**Quoted passage:**
^^^^

Group Kamvar

Group Description
Web matrices from Sep Kamvar, Stanford University.

* Stanford Web Matrix:
    281903 pages, ~2.3 million links. From a September 2002 crawl.

* Stanford-Berkeley Web Matrix:
    683446 pages, ~7.6 million links. From a December 2002 crawl.

The data comes fro the Stanford WebBase project,
http://www-diglib.stanford.edu/~testbed/doc2/WebBase .

The original data is posted at http://www.stanford.edu/~sdkamvar/research.html .
In the data posted there, one of the matrices is normalized, and the other is
not (but includes MATLAB code to produce the normalized matrix).  Both have
some non-binary values in their connectivity, which represents pages with more
than one link to another specific page.  The matrices posted here are purely
binary, and correspond to the matrix G discussed in Chapter 2 of
"Numerical Computing with MATLAB" by Cleve Moler and Kathryn Moler,
http://www.mathworks.com/moler .

In these matrices, if G(i,j)=1 then there is a link from page j to page i.
Thus, column j of G reflects the links that you can click on, if you are
visiting page j.

A basic statement of the pagerank algorithm is given at
http://www.mathworks.com/moler/ncm/pagerank.m , but that algorithm is not
suited for these large problems.  The methods posted at
http://www.mathworks.com/moler/ncm/pagerankpow.m or 
http://www.stanford.edu/~sdkamvar/research.html 
are more suitable for these problems.

^^^^

**List of tasks:**
• a. In the Stanford web matrix description, recast the paragraph beginning "The original data is posted at" as a shorter bulleted list that keeps its main facts.
• b. Reproduce the Stanford web matrix description word for word, from "In these matrices, if" up to and including "for these problems.".
• c. Go on with the Stanford web matrix description, picking up after its final sentence.

Records for locating the described items
^^^^

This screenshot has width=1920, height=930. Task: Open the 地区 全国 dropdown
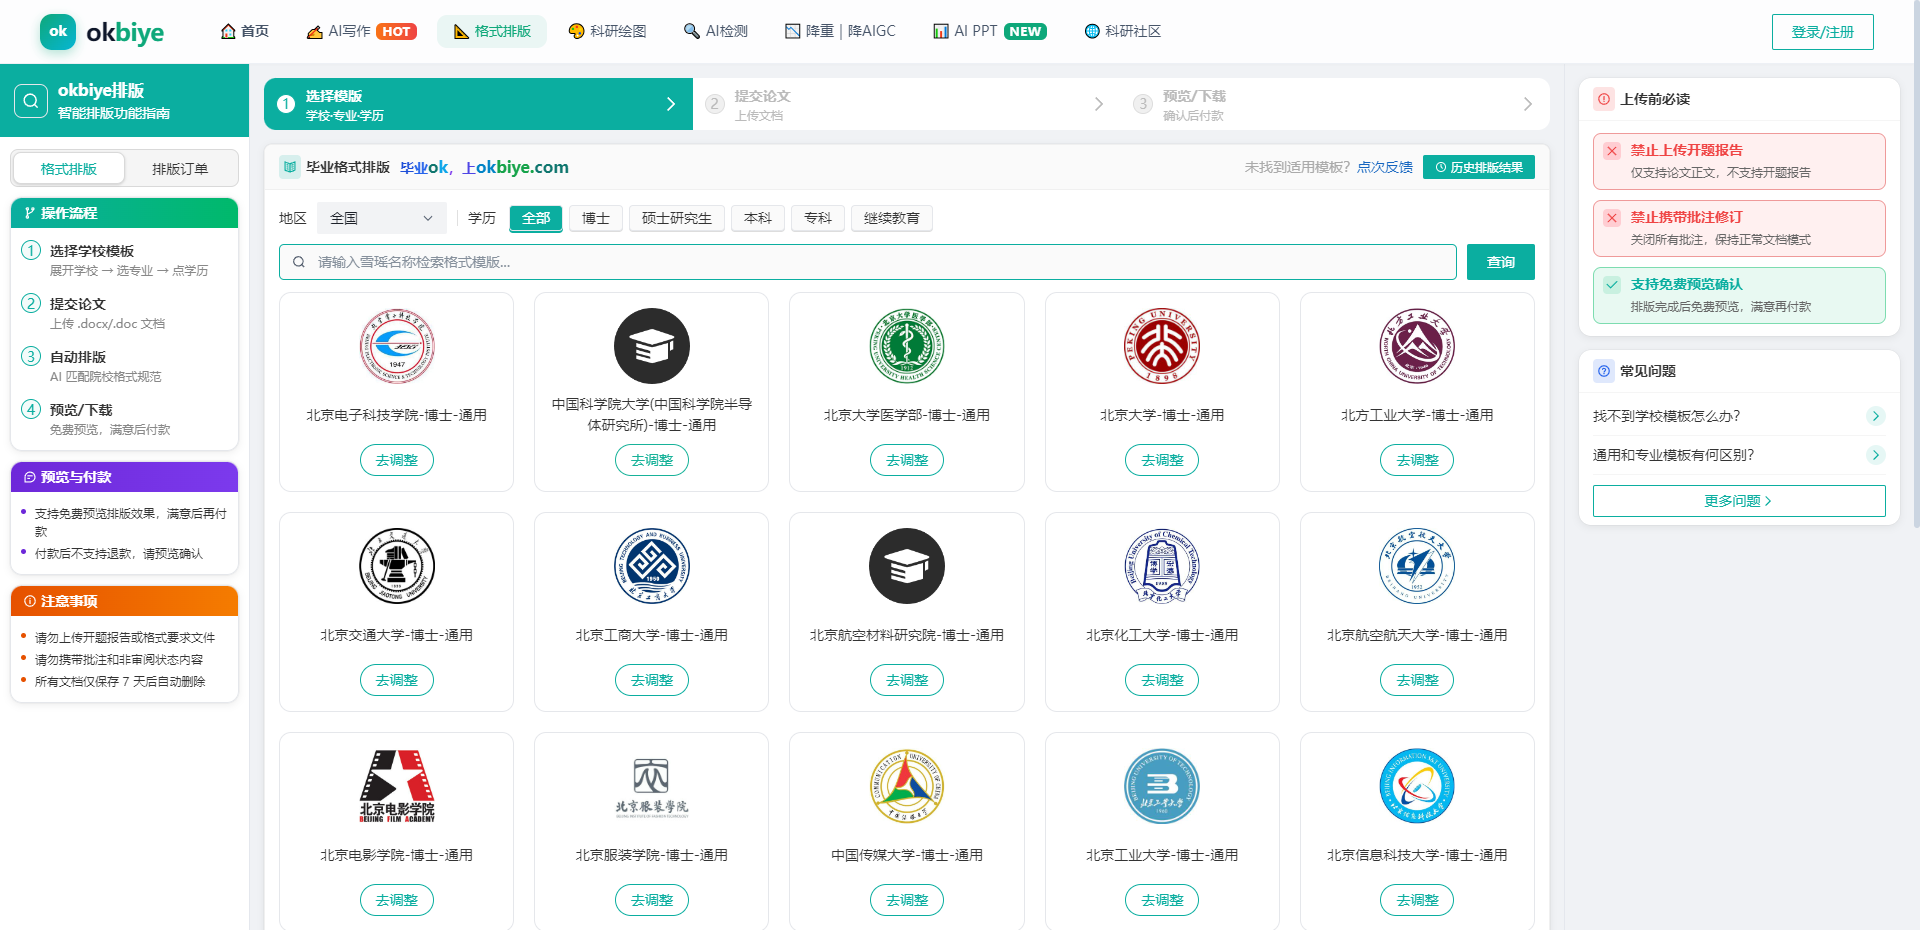pos(382,218)
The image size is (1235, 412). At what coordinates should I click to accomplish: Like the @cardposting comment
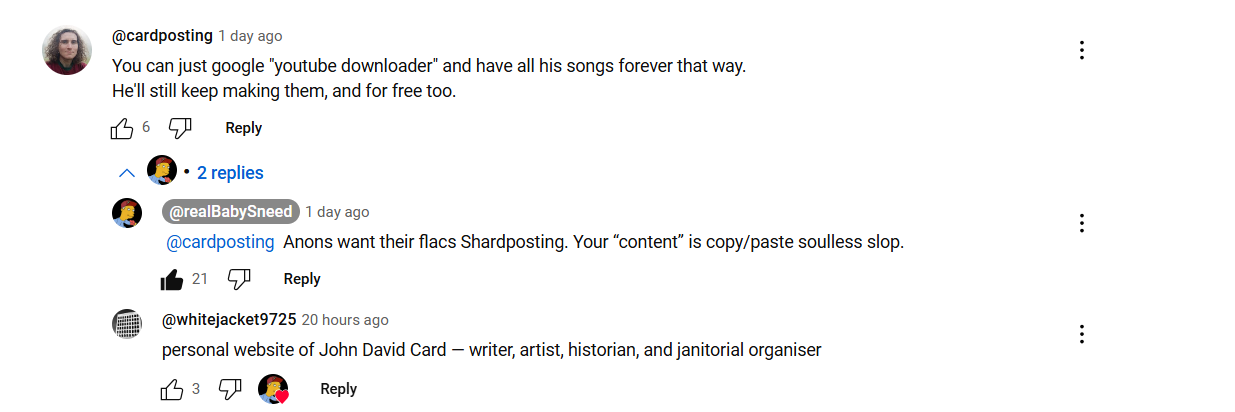122,128
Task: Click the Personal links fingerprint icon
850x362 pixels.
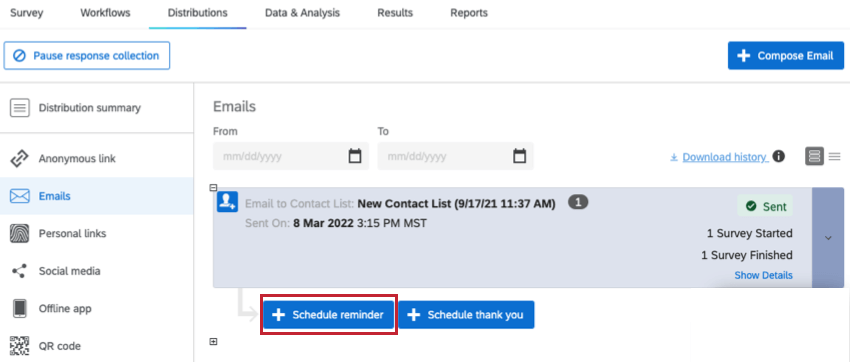Action: click(x=20, y=234)
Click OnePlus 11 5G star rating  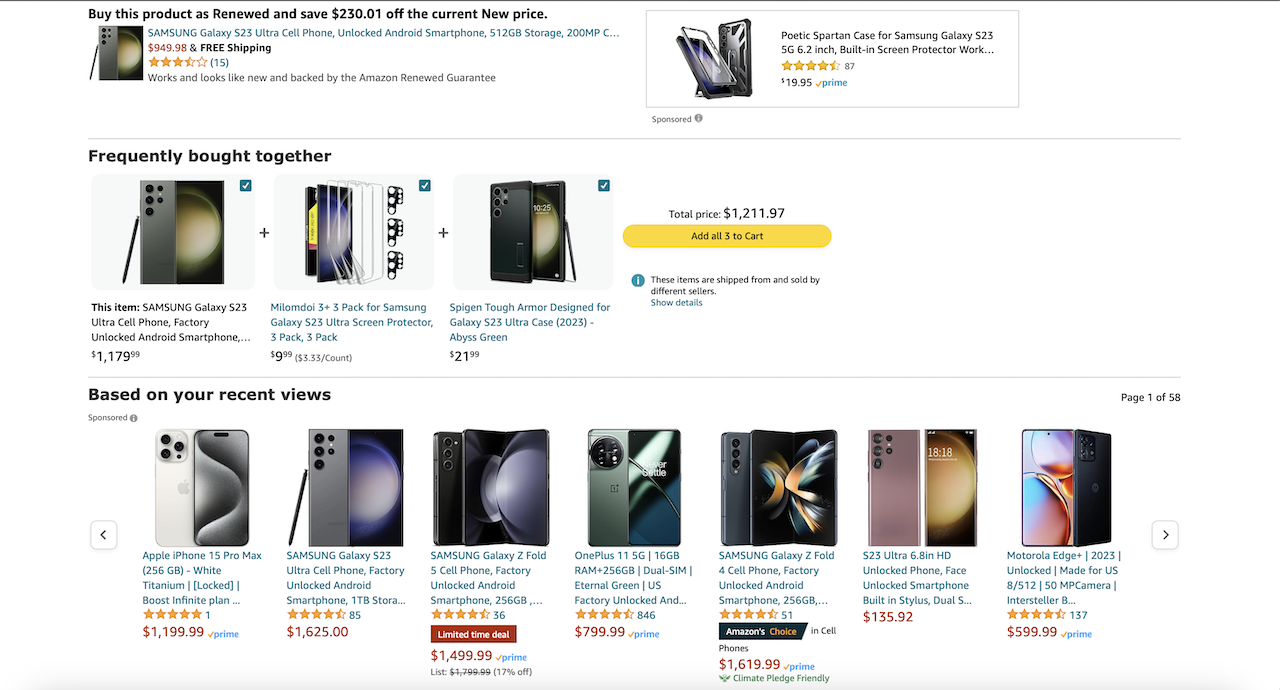[x=604, y=615]
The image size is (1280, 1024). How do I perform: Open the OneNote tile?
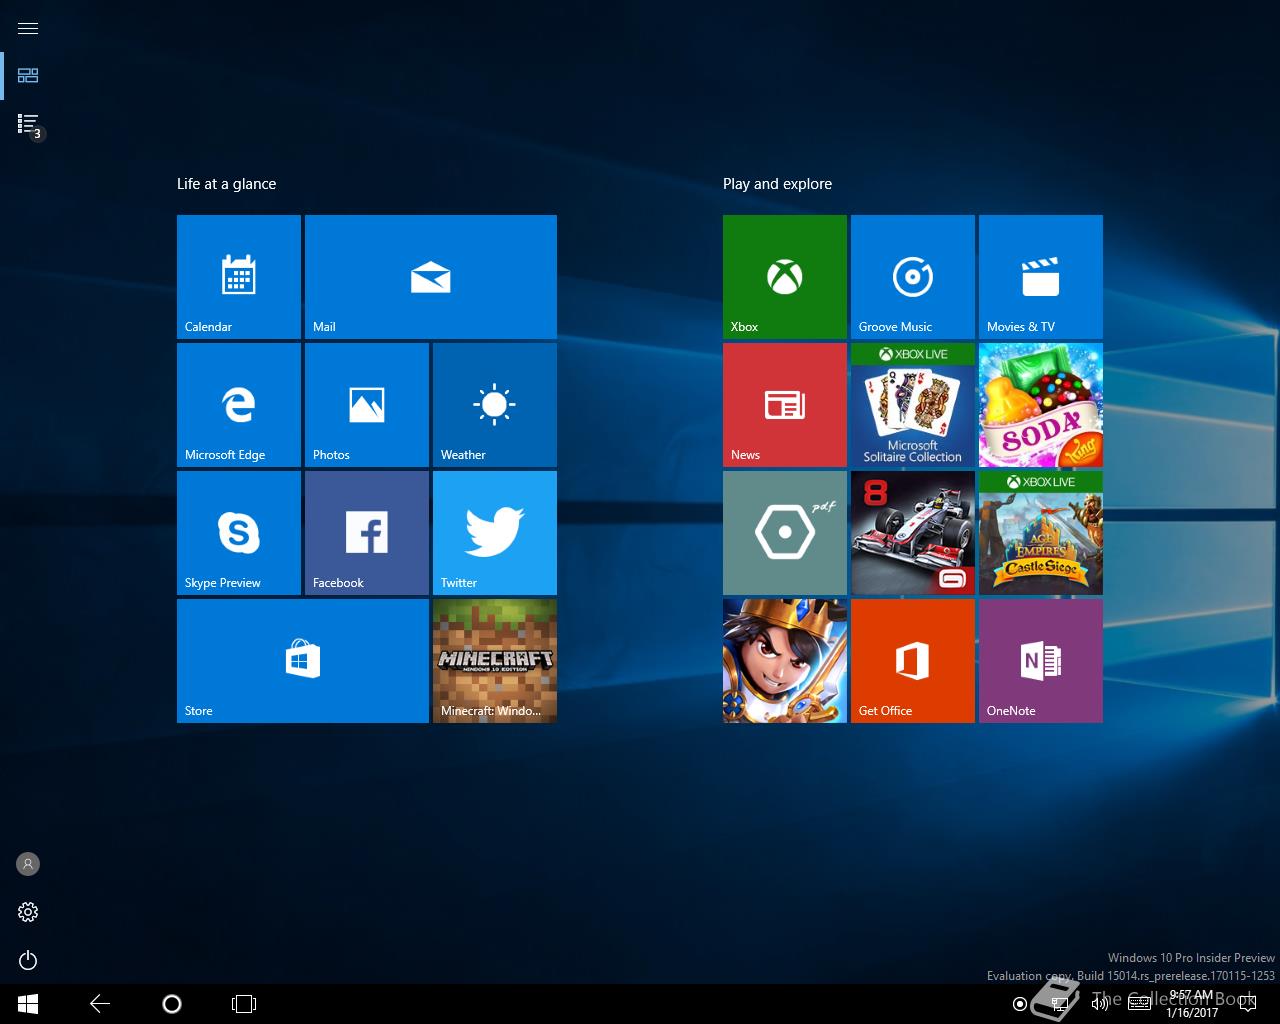coord(1040,660)
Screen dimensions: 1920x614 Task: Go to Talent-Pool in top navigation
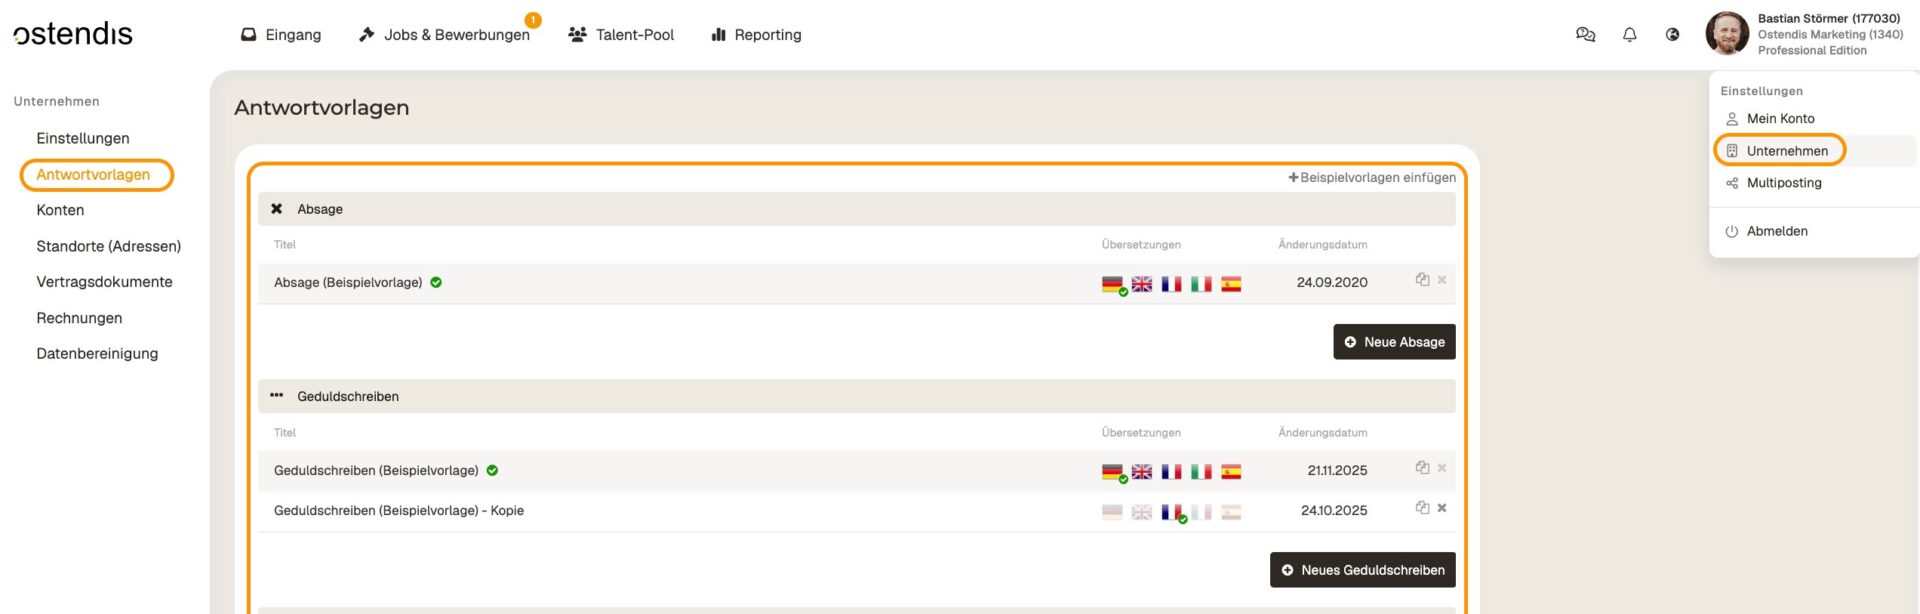621,35
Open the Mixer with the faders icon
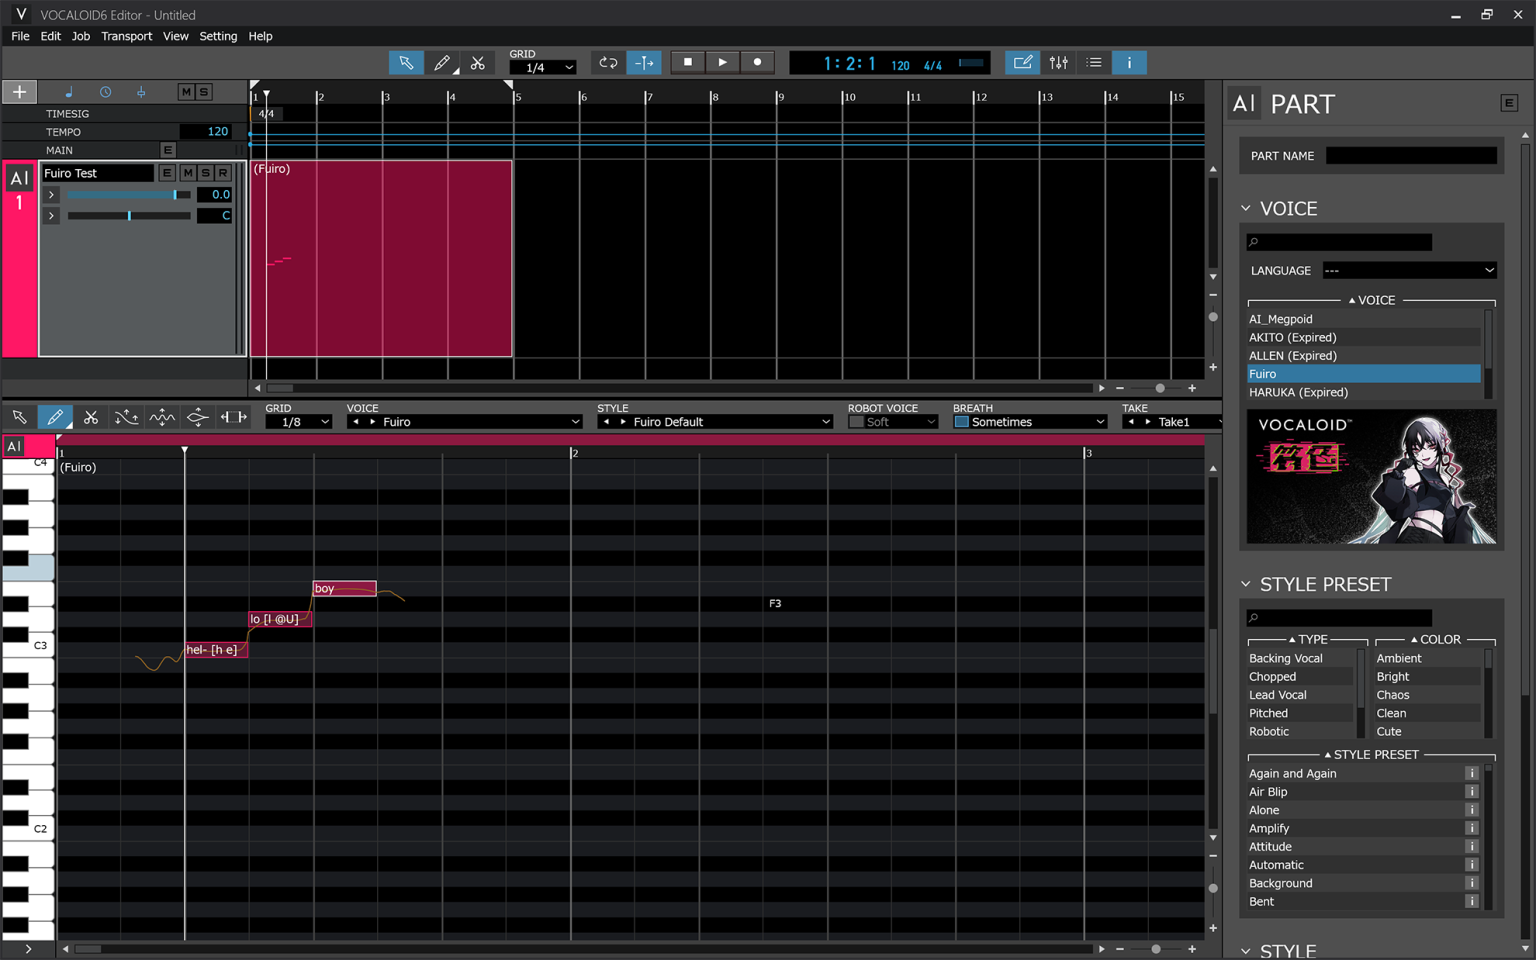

^^^^

**Answers:**
• a.
- The original data is at http://www.stanford.edu/~sdkamvar/research.html.
- In that data, one matrix is normalized. The other is not, but it includes MATLAB code to produce the normalized matrix.
- Both contain some non-binary connectivity values, which represent pages with more than one link to a specific page.
- The matrices posted here are purely binary. They correspond to the matrix G in Chapter 2 of "Numerical Computing with MATLAB" by Cleve Moler and Kathryn Moler (http://www.mathworks.com/moler).

• b.
In these matrices, if G(i,j)=1 then there is a link from page j to page i.
Thus, column j of G reflects the links that you can click on, if you are
visiting page j.

A basic statement of the pagerank algorithm is given at
http://www.mathworks.com/moler/ncm/pagerank.m , but that algorithm is not
suited for these large problems.  The methods posted at
http://www.mathworks.com/moler/ncm/pagerankpow.m or 
http://www.stanford.edu/~sdkamvar/research.html 
are more suitable for these problems.

• c.
The related eigenvalue problem is to find the vector x such that x=A*x,
where A = (p*G*D + delta*e*e'), and:

    p = a scalar damping factor less than one (typically 0.85)
    G = the binary connectivity matrix (Problem.A in the MATLAB .mat files,
	or the .pua files).  Don't confuse Problem.A with the matrix
	A = (p*G*D + delta*e*e').  Problem.A is the matrix G, not A.
    D = a diagonal matrix with D (i,i) equal to the sum of column i of G
    delta = (1-p)/n
    e = the column vector of all one's

The urls of the Stanford_Berkeley matrix are given in a cell array,
Problem.colname.  The url associate with column j is Problem.colname {j}.
Only a few of these are given, corresponding to root urls.
No urls are given for the Stanford matrix.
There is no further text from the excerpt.